**EXERCISE INSTRUCTIONS:** Quote every one of the rows below word for word, leaving out the pictures.

**DATASET RECORDS:**

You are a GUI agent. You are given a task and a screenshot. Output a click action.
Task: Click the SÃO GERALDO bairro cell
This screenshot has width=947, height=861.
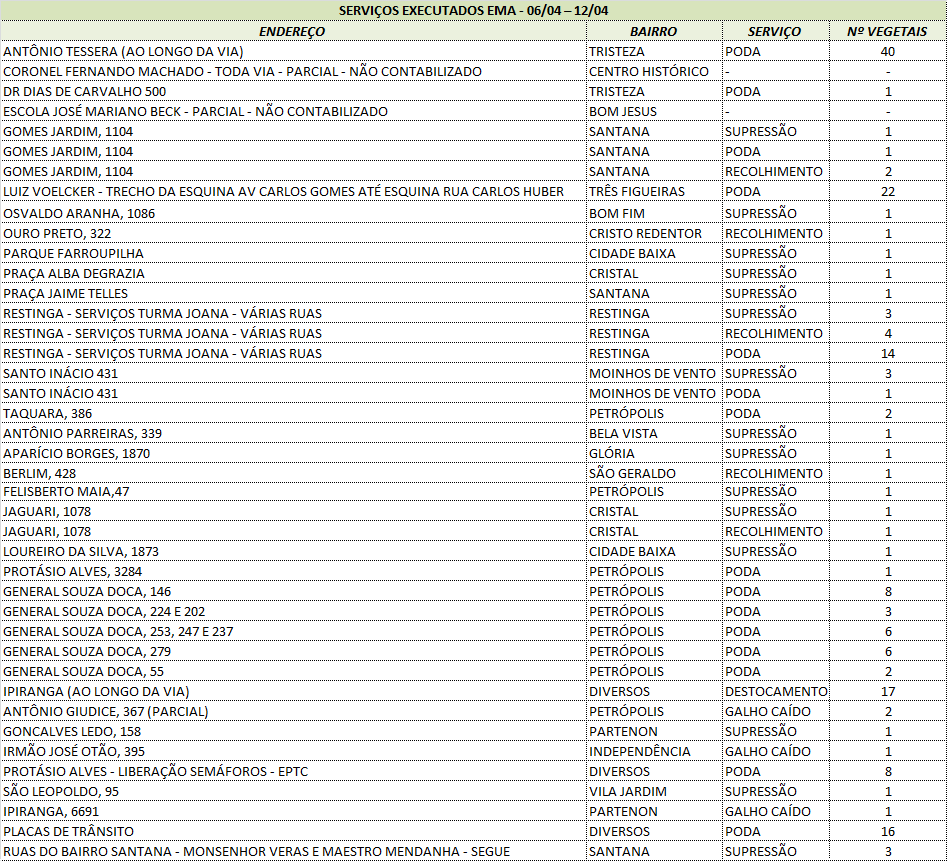coord(632,473)
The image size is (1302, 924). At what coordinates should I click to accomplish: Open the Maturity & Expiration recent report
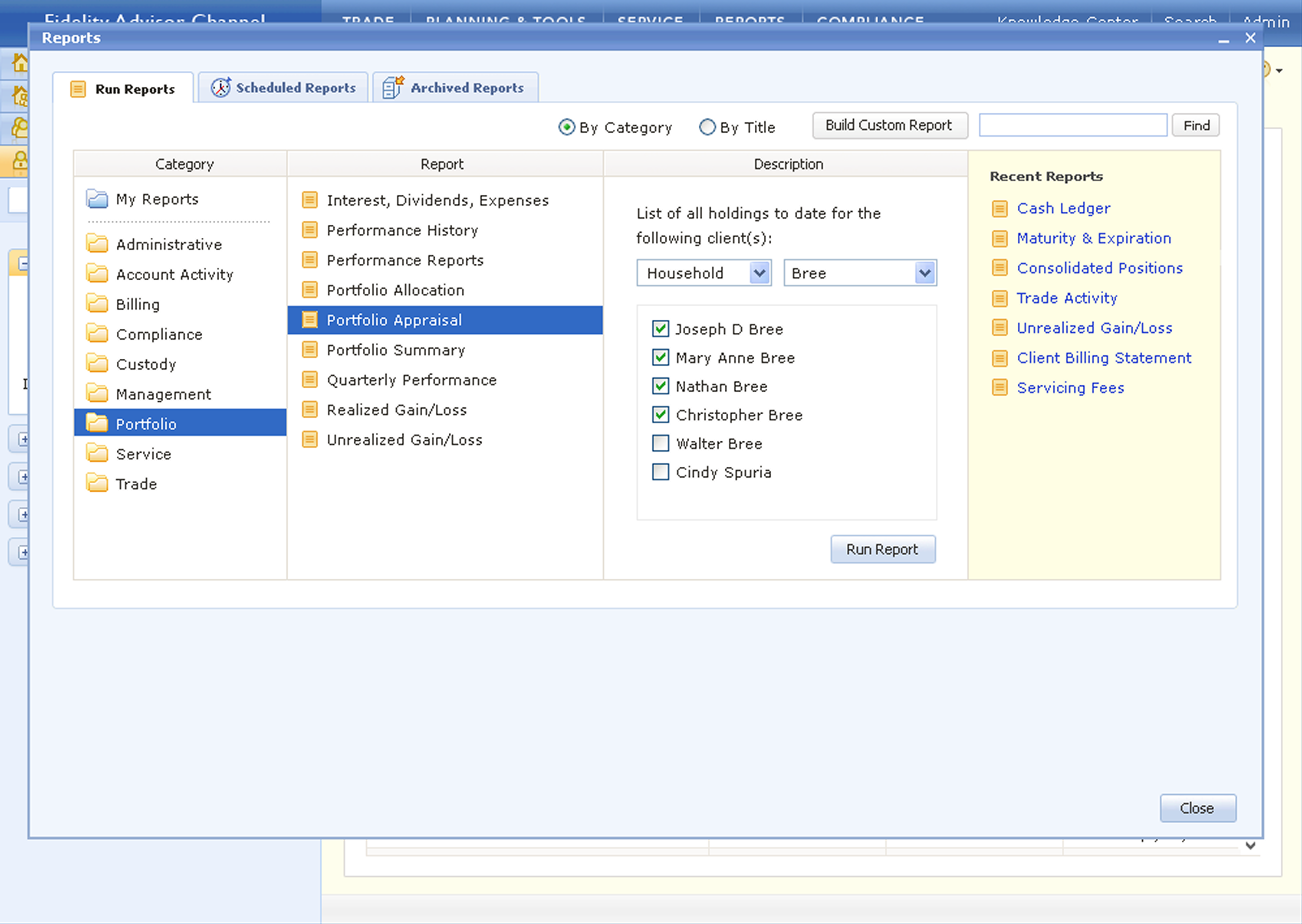[x=1093, y=238]
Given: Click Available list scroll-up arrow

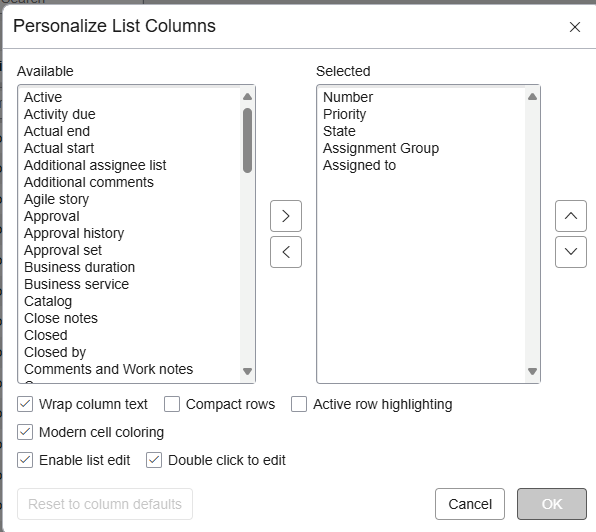Looking at the screenshot, I should click(x=247, y=97).
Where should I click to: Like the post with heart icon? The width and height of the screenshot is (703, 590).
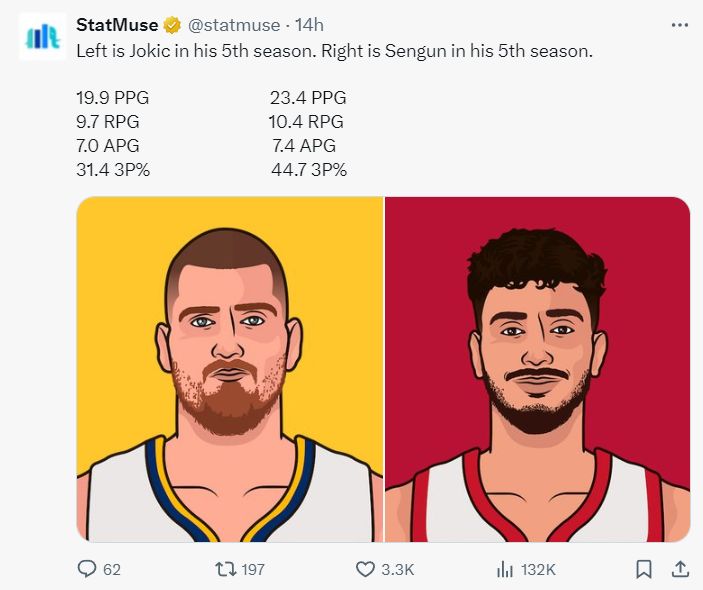coord(366,569)
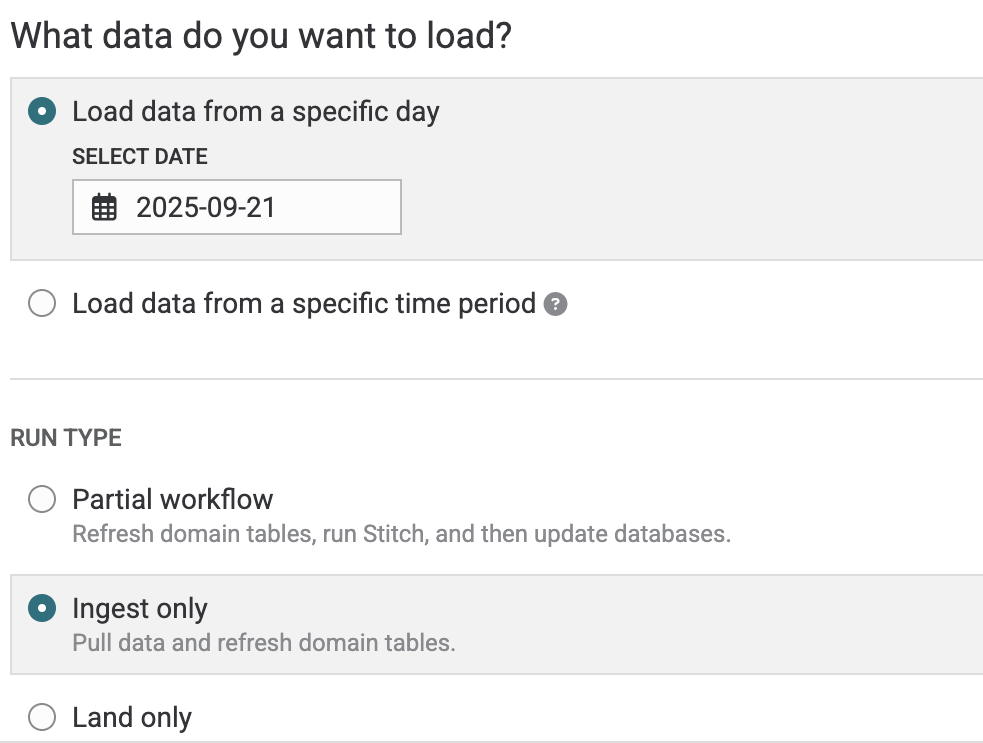
Task: Click the 'Load data from a specific time period' label
Action: tap(304, 304)
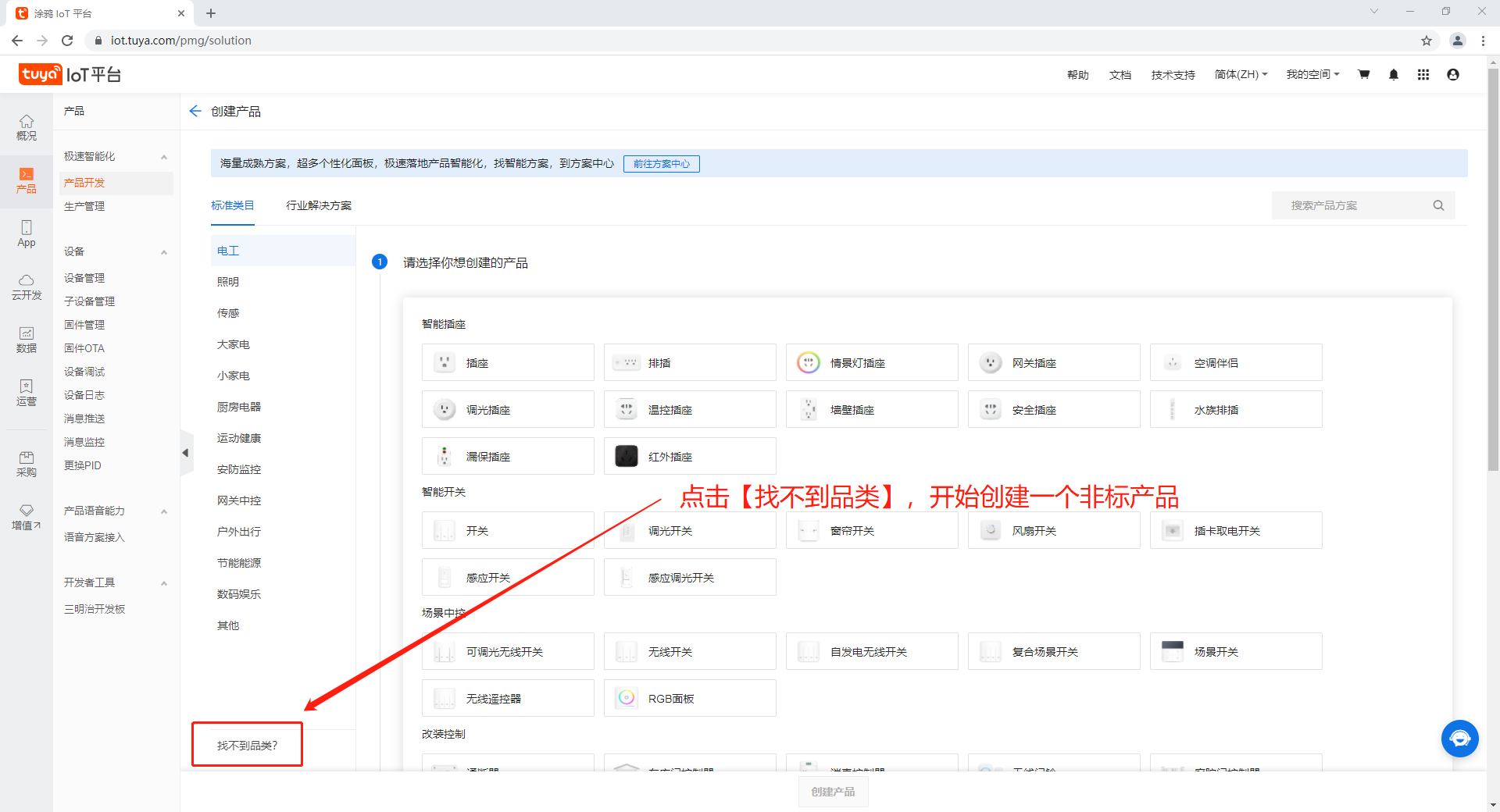Collapse the 极速智能化 menu section
The height and width of the screenshot is (812, 1500).
tap(164, 157)
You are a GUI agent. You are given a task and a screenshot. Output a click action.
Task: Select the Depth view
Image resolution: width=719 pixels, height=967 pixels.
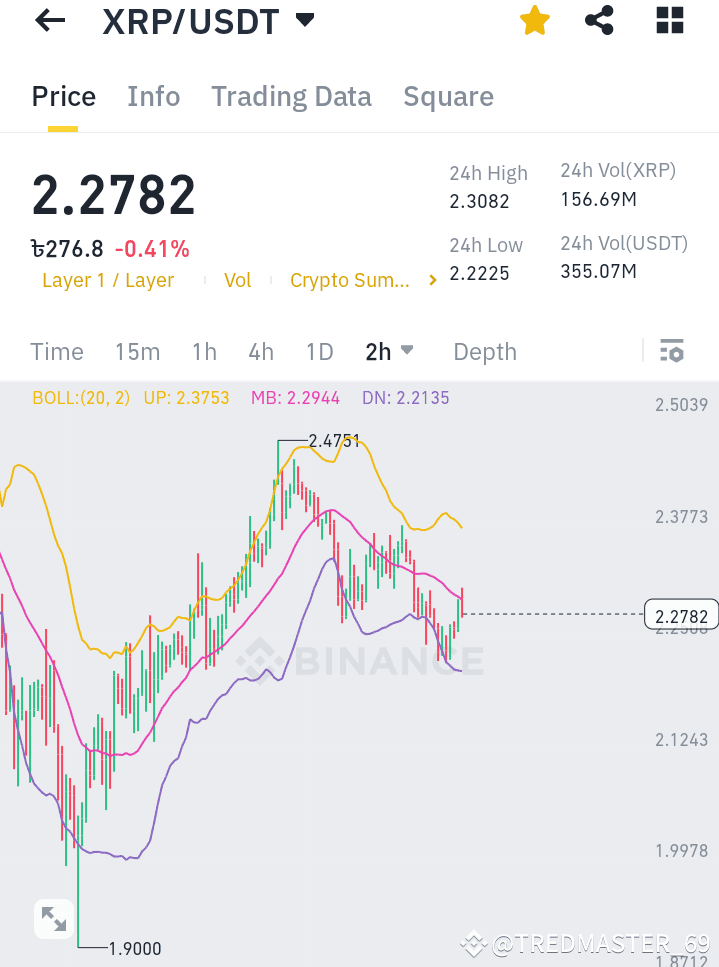click(x=484, y=351)
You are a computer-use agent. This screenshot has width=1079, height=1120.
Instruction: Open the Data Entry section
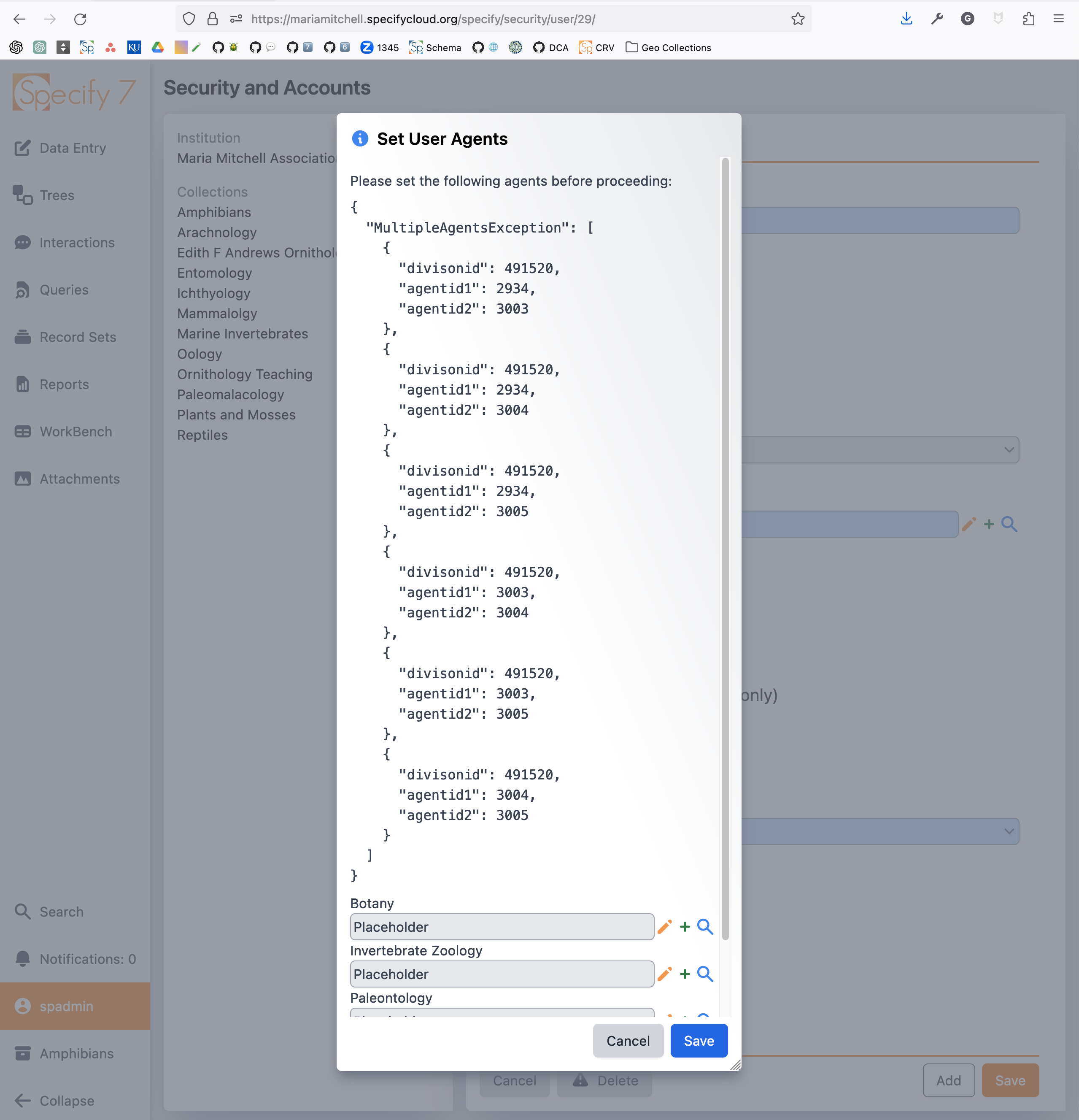72,148
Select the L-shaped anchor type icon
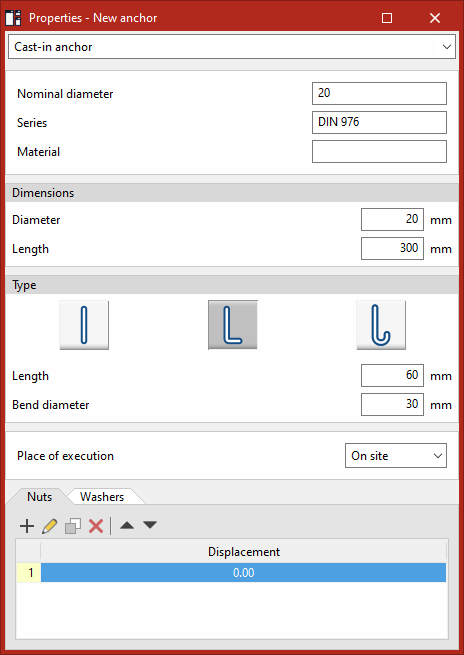 pos(233,325)
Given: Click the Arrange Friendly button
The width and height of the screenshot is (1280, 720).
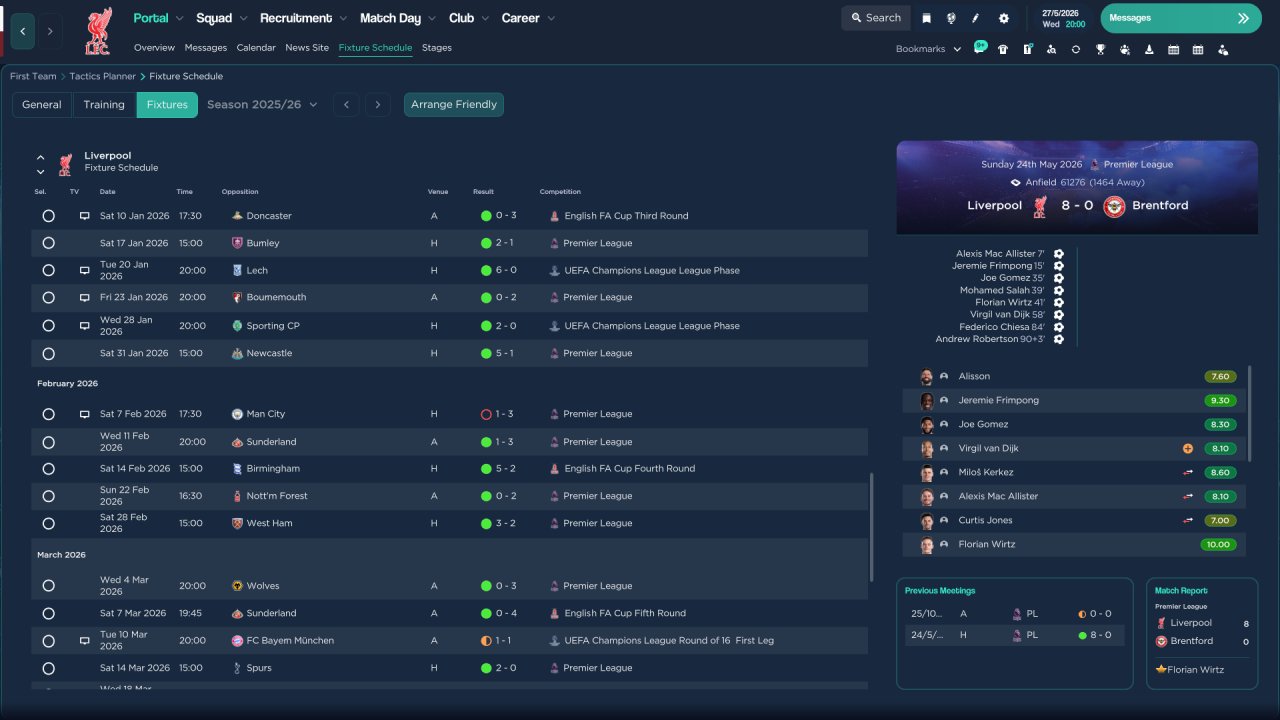Looking at the screenshot, I should tap(453, 105).
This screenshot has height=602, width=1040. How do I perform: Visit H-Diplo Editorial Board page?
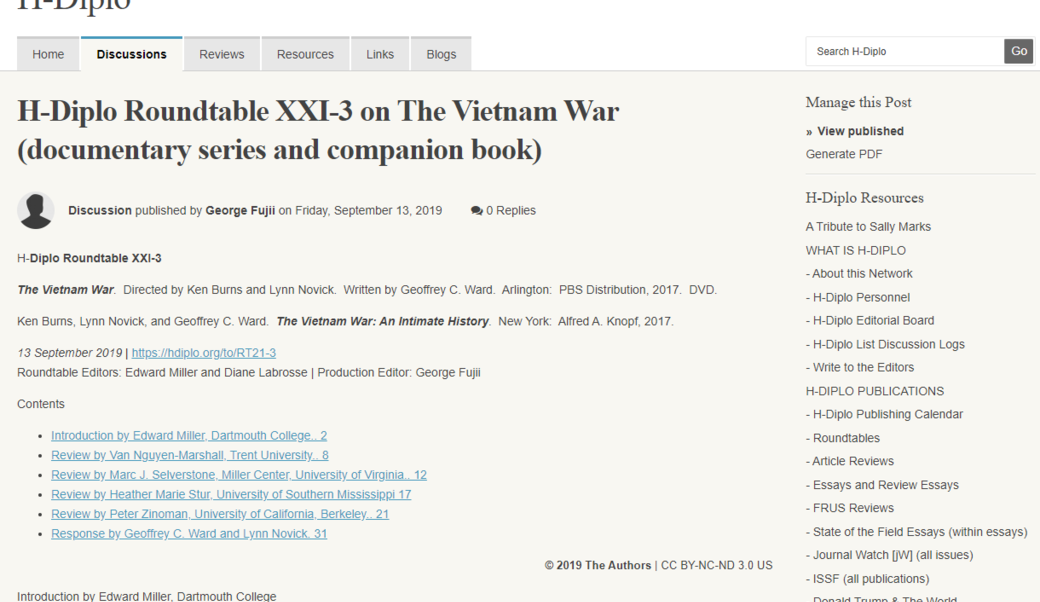tap(873, 320)
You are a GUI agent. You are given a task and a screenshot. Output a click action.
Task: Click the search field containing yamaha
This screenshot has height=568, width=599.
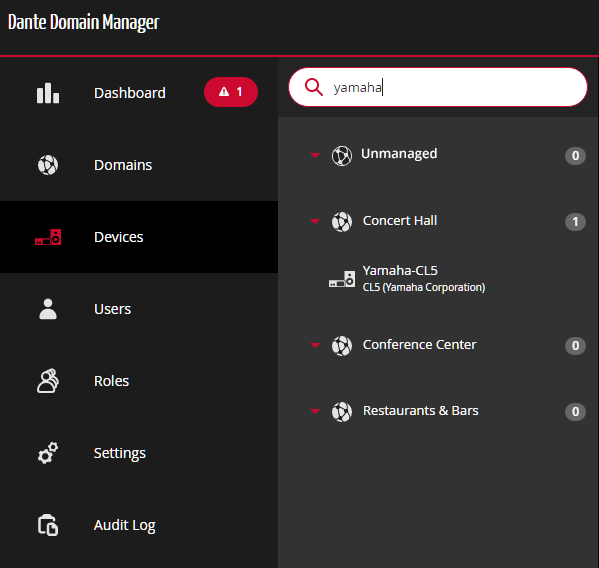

**RESULT BELOW:**
You are a GUI agent. You are given a task and a screenshot. Output a click action.
Task: Click the SÃO GERALDO bairro cell
This screenshot has width=947, height=861.
coord(632,473)
The image size is (1302, 924). At what coordinates should I click to accomplish: Open the Maturity & Expiration recent report
[x=1093, y=238]
Given: Click Available list scroll-up arrow

Looking at the screenshot, I should click(x=247, y=97).
Where should I click to: Like the post with heart icon? The width and height of the screenshot is (703, 590).
coord(366,569)
Task: Click the 'Load data from a specific time period' label
Action: tap(304, 304)
Collapse the 极速智能化 menu section
The height and width of the screenshot is (812, 1500).
tap(164, 157)
You are a GUI agent. You are given a task and a screenshot. Output a click action.
Task: Select the Depth view
Image resolution: width=719 pixels, height=967 pixels.
click(x=484, y=351)
You are a computer-use agent. This screenshot has width=1079, height=1120.
Instruction: Open the Data Entry section
72,148
Select the L-shaped anchor type icon
 pos(233,325)
Given: Click the Arrange Friendly button
The width and height of the screenshot is (1280, 720).
Looking at the screenshot, I should tap(453, 105).
This screenshot has height=602, width=1040. How do I perform: Visit H-Diplo Editorial Board page?
tap(873, 320)
You are a GUI agent. You are given a task and a screenshot. Output a click action.
Task: Click the search field containing yamaha
This screenshot has height=568, width=599.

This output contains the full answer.